(142c) Exploring the Potential of Porous Iron Electrodes for Enhanced Electrocoagulation and Virus Removal: Insights from Neutron Computed Tomography and Energy Analysis

In this study, we are interested in porous electrodes due to their potential to improve the efficiency of electrocoagulation (EC) processes. Possible improvements include reduced electrical energy consumption, enhanced mass transfer and pollutant precipitation, and effective virus removal. The aim of the study is to investigate the performance of porous iron electrodes in EC systems using advanced characterization techniques and energy analysis. Neutron computed tomography is employed to visualize and understand the electrode dissolution process, providing valuable insights into the dynamics of the porous structure during operation. Specifically, image analysis reveals the thickness and volume of each electrode, indicating whether the inner surface is effectively involved in EC reactions. Moreover, an in-depth material and energy analysis is conducted to quantify the energy consumption of the EC system with porous iron electrodes, offering a comprehensive understanding of energy efficiency improvements compared to conventional non-porous electrodes.
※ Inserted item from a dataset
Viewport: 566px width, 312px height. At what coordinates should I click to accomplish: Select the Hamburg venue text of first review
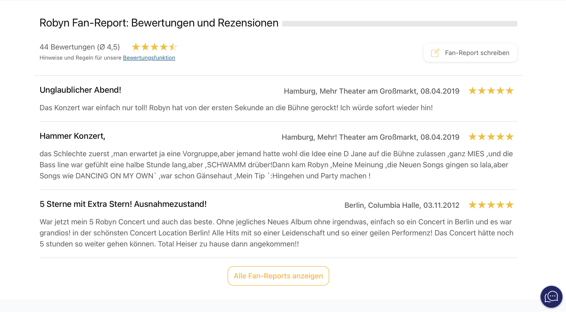pos(371,91)
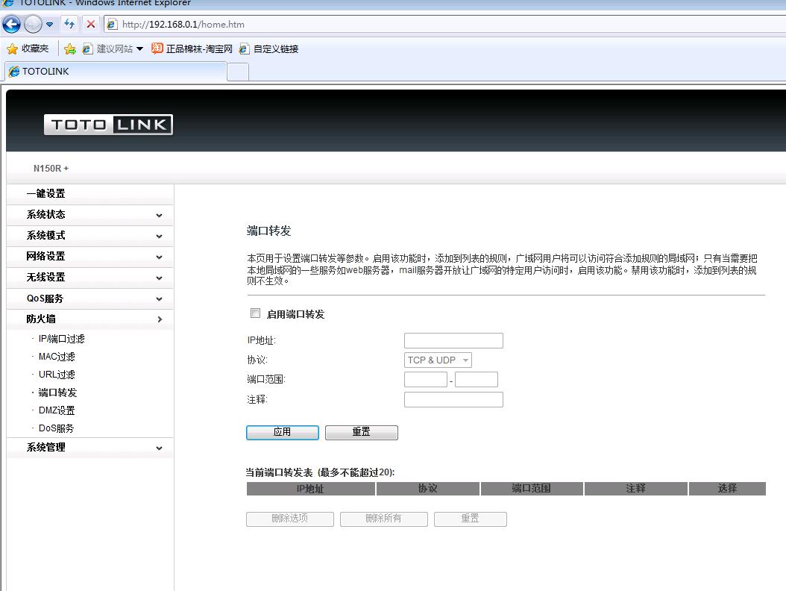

Additionally, this study evaluates the performance of the EC system in removing viruses from water, focusing on the role of porous iron electrodes in enhancing virus removal efficiency. The findings of this research not only contribute to our understanding of the benefits of using porous iron electrodes in electrocoagulation systems but also highlight the potential of this technology for sustainable and effective water treatment applications.